=== Consigne ===
Recopiez à l'identique les lignes de la liste ci-dessous, en partant de celle qui contient « At what coordinates » et en allant jusqu'à celle qui contient « will tap(368, 218). », ces deux lignes comprises.

=== Données ===
################
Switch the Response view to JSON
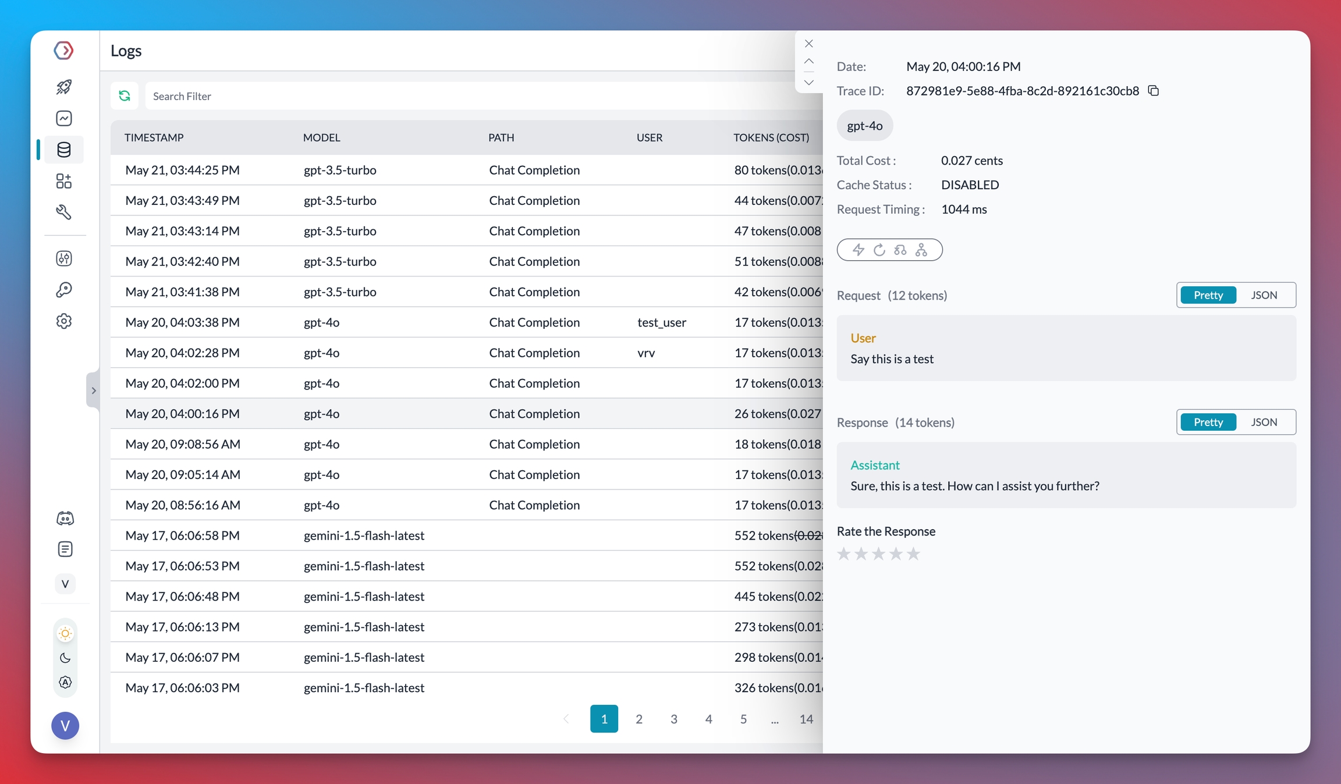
################
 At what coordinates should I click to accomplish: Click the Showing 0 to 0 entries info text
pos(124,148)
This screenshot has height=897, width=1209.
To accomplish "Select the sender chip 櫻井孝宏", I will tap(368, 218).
################
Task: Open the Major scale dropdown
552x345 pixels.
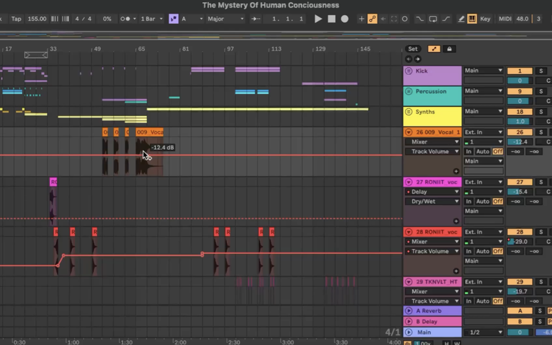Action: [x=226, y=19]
################
=== Résultat ===
 At what coordinates should I click to accomplish: Click the Showing 0 to 0 entries info text
pos(124,148)
This screenshot has height=897, width=1209.
To accomplish "Select the sender chip 櫻井孝宏", I will tap(368, 218).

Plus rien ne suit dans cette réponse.